The third sphere became transparent as well, but the woman inside stayed silent, her face radiating a calm presence similar to Marshall’s.

Fourteen didn’t know what to think of these people. He’d done everything in his power to kill them. Up til now, that had meant the target died, sometimes horribly. His captors should be raging at him, torturing him, or even attempting to kill him, but instead he was getting treated like a potential ally. Like a person.

It was… weird.

Fourteen rolled his aching shoulder and wondered if they would feel threatened if he reached into his pocket for some aspirin. Deciding not to chance it, he tucked the pain away behind a door in his mind.

“Peacekeeper Marshall, huh?”

“Guardian Marshall, actually, but yeah. We’re the good guys.”

“You realize that’s something a bad guy would say, right?” Fourteen should know.

“Ye-es-ss,” Marshall drew the word out into far more syllables than the word should be capable of, “but, for right now, let’s say for the sake of argument we aren’t. On the off chance that we are all on the same side, it couldn’t hurt us all to talk for a moment, can it?”

“Being trapped doesn’t make me feel very chatty,” he said pointedly.

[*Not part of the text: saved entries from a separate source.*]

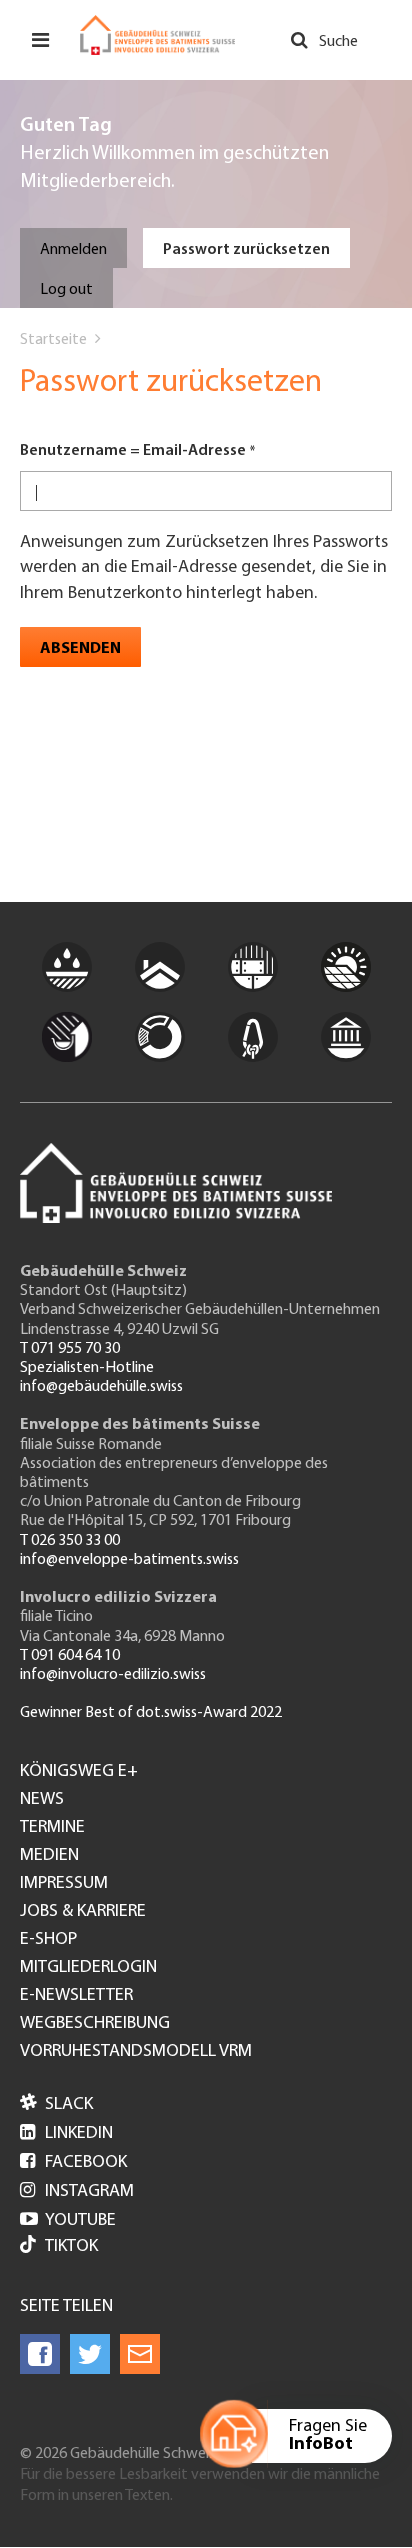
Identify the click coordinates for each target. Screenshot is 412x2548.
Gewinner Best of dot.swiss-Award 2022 (151, 1713)
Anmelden (73, 250)
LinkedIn (66, 2134)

“And having someone try to fill me with holes doesn’t make me feel very chatty, either.” The woman—Adelle, he thought he’d heard her called at the beginning of their fight—was looking down at him with reproach.

Marshall gave her a hard look and said, “Can we call a truce for five minutes? You promise not to attack us, and we’ll let you out. Sound fair?”

Fourteen had broken promises before because, until now, they had meant nothing to him. Only a man could be held accountable for his actions; he had been merely a tool.